======== Records to process ========

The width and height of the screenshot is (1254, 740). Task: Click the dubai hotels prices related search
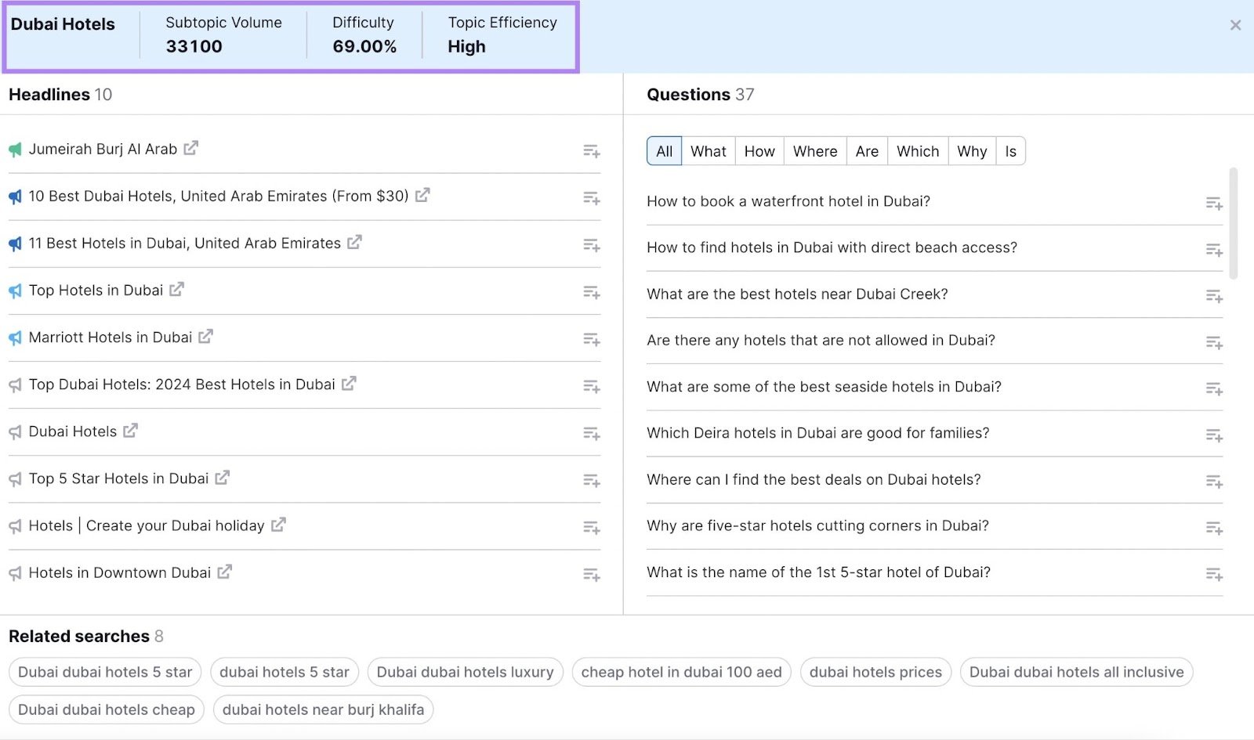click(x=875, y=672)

========
======== Records to process ========

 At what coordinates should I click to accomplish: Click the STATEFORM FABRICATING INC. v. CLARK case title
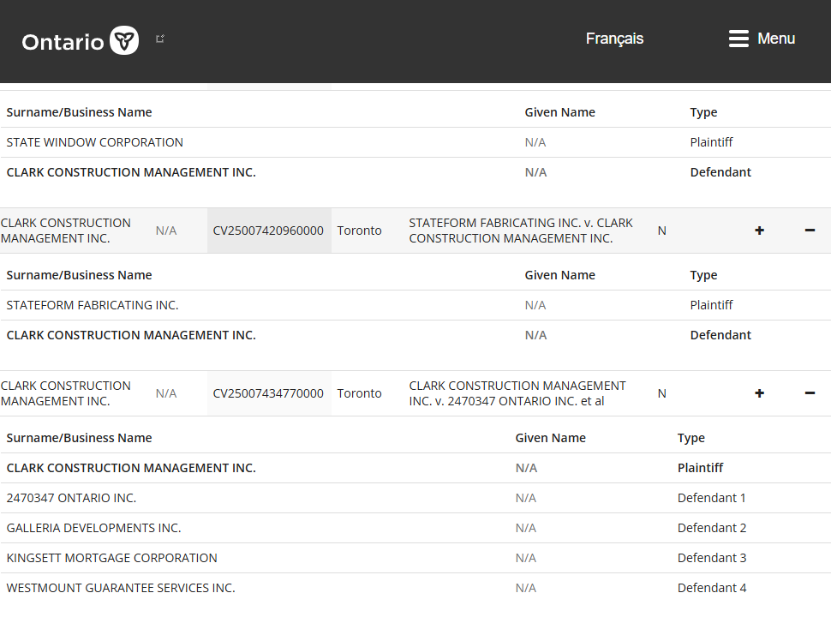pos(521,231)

========
======== Records to process ========

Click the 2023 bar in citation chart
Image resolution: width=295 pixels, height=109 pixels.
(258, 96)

========

**Goal:**
Copy the part of the material that opens with the line containing "At what coordinates" and closes with the line containing "pos(521,231)", both lines included, and leave the pictures out.

**Correct response:**
 At what coordinates should I click to accomplish: Click the STATEFORM FABRICATING INC. v. CLARK case title
pos(521,231)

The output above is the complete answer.